Adrián se reclinó perezosamente en la silla.
—Ella es mi esposa. Antes de aceptarla como tu hermana, ¿no deberías haber obtenido mi permiso?
El rostro de Leandro cambió.
—Somos hermanos, nos conocemos desde niños —continuó Adrián—. Siempre te he considerado un buen amigo. Ahora que quieres aceptar a mi esposa como tu hermana, deberías habérmelo dicho primero, en lugar de tratarla ya como tal a mis espaldas.
Leandro se quedó sin palabras. La lógica parecía impecable.
—Lo siento, Adri, yo…
—Olvídalo, somos hermanos, no me importan estas pequeñeces. Pero la próxima vez, si tienes algo que tratar con mi esposa, puedes preguntarme a mí primero, en lugar de salir con ella a solas y dar lugar a malentendidos —dijo Adrián con una sonrisa ambigua, mientras sus ojos observaban atentamente la expresión de Leandro.
La respiración de Leandro se agitó. Tuvo la sensación de que sus intenciones habían sido descubiertas y de que, además, le habían advertido.
—Sí, la próxima vez que quede con Selena, te lo haré saber —asintió Leandro con una sonrisa forzada.
—De acuerdo. Espero que no te moleste lo que te he dicho. Es solo que Selena es una mujer y su reputación es muy importante —dijo Adrián, enfatizando las últimas palabras.
El rostro de Leandro se tensó.
—Sí, la reputación es importante —dijo con una risa seca—. Pero la reputación después del matrimonio también lo es.

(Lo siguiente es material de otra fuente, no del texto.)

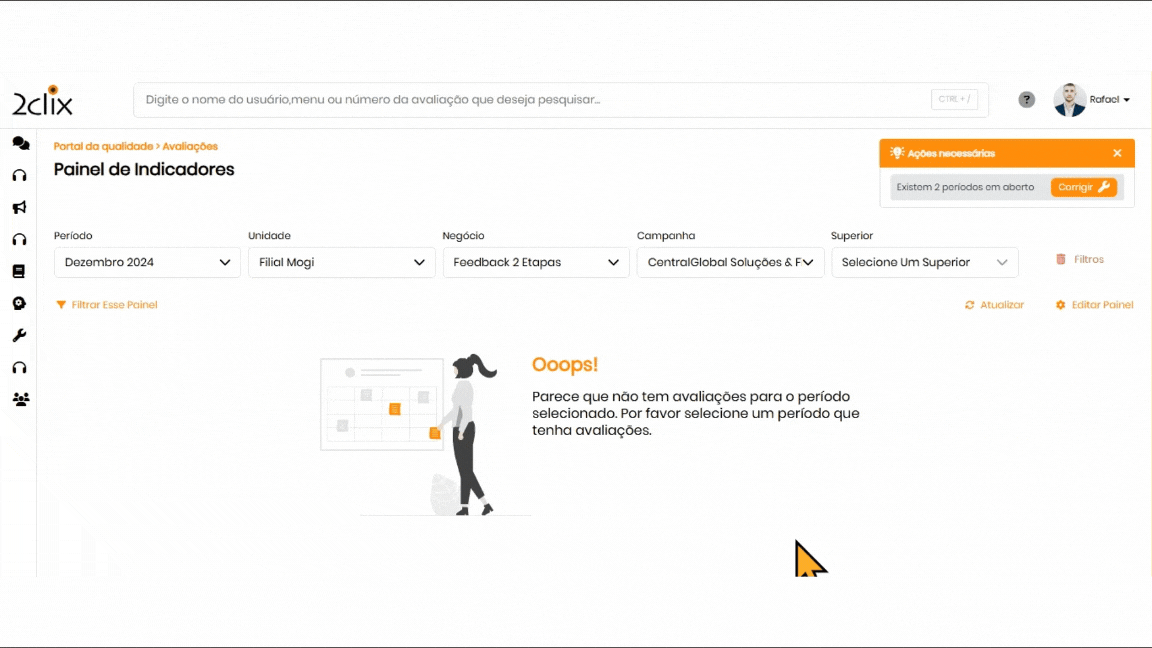Image resolution: width=1152 pixels, height=648 pixels.
Task: Click the question mark help icon
Action: [1026, 100]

Adrián se giró para mirarlo.
—En todos estos años de matrimonio, ella ha estado dispuesta a vivir en un segundo plano. ¿Te has preguntado por qué? —dijo Leandro, mirando la esbelta figura de Selena.

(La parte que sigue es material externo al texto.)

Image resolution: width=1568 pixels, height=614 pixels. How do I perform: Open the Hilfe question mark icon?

A Adrián no le gustaba que le sacaran los defectos. En ese momento, su rostro se ensombreció.
—Hay cosas entre ella y yo que no conviene hacer públicas —dijo en voz baja.
—De acuerdo, entonces no preguntaré —asintió Leandro.
La mente de Adrián estaba revuelta. Al pensar en sus cuatro años de matrimonio con Selena, se dio cuenta de que no había muchos recuerdos especiales. Después de casarse, se trataron con respeto, como si fueran extraños. Él cumplía su papel de marido y ella, el de esposa virtuosa.
“Probablemente así es como se llevan todas las parejas”, pensó. ¿Acaso alguna pareja vive en un estado de pasión los trescientos sesenta y cinco días del año? Adrián se consoló a sí mismo pensando que su matrimonio no tenía grandes problemas. No necesitaba reflexionar sobre nada.